*Requirement*:
Pictures stay out of the copy. Transcribe exactly the lines from the line with "The width and height of the screenshot is (484, 324)." through the final line of the records.

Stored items
=== Begin Enclosure ===

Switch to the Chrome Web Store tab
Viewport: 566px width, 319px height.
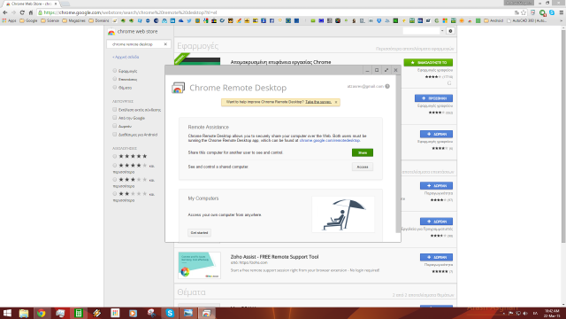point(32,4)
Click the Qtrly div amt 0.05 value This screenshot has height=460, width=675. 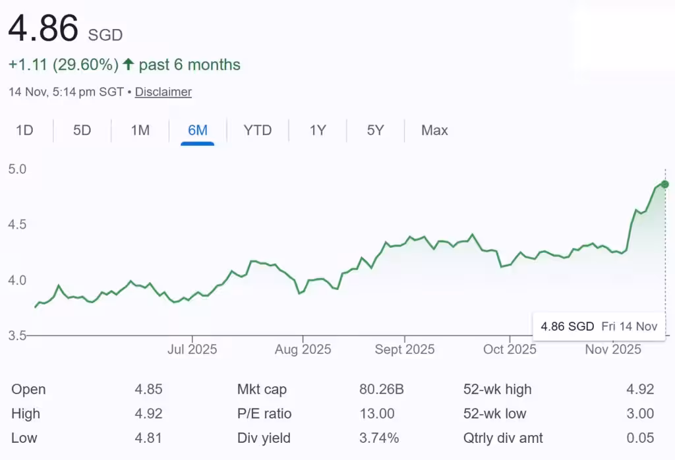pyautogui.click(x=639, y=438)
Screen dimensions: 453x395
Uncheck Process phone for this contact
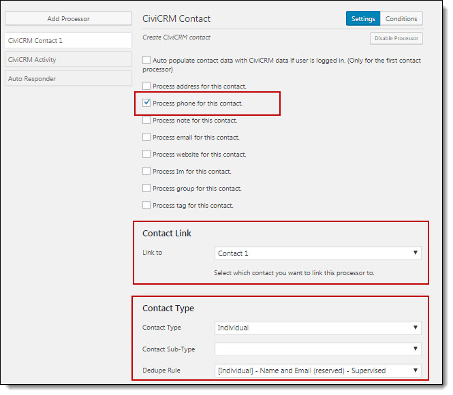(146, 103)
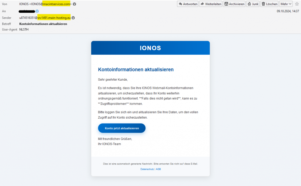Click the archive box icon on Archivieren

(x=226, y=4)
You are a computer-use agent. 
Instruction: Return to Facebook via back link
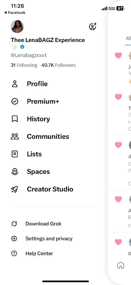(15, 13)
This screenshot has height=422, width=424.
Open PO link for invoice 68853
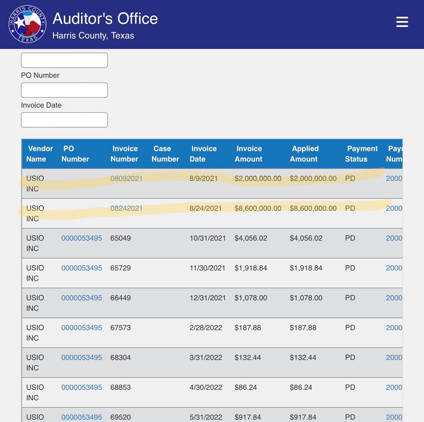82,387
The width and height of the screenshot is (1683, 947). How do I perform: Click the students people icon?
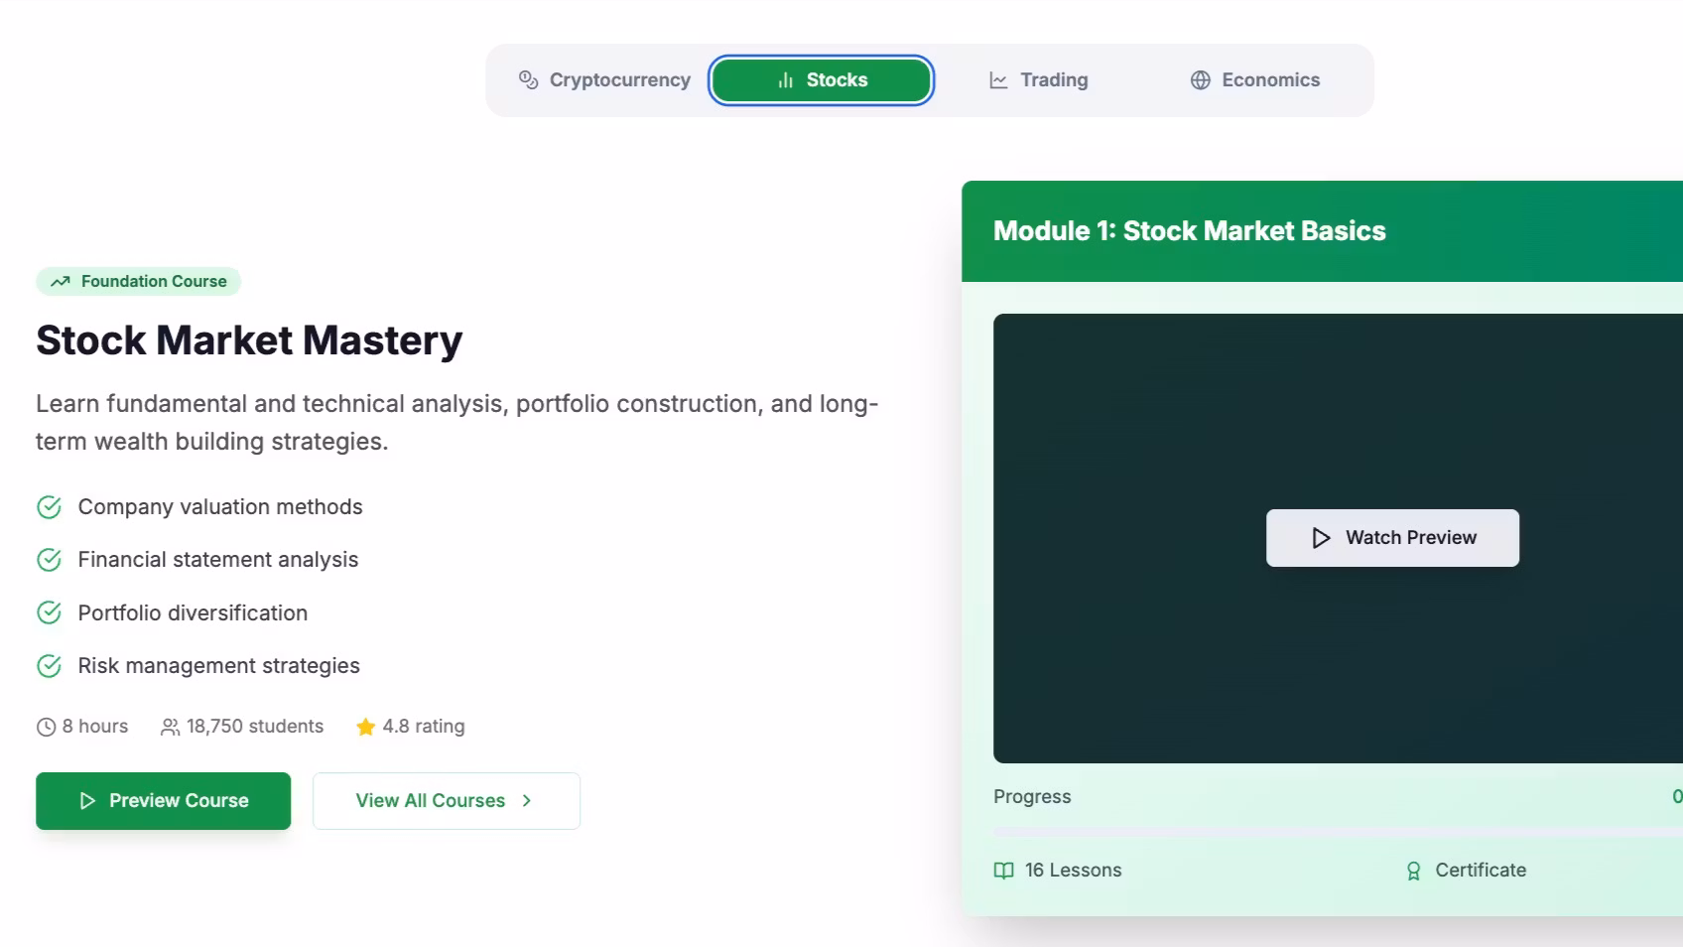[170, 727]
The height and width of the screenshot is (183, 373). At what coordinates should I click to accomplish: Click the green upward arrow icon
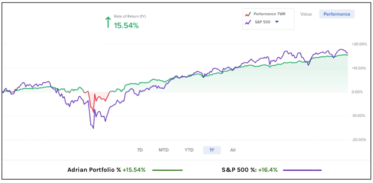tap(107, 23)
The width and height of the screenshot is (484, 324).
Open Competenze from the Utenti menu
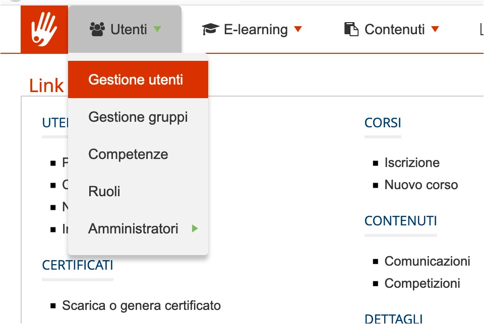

=== End Enclosure ===

*Answer area*:
The width and height of the screenshot is (484, 324).
Open Competenze from the Utenti menu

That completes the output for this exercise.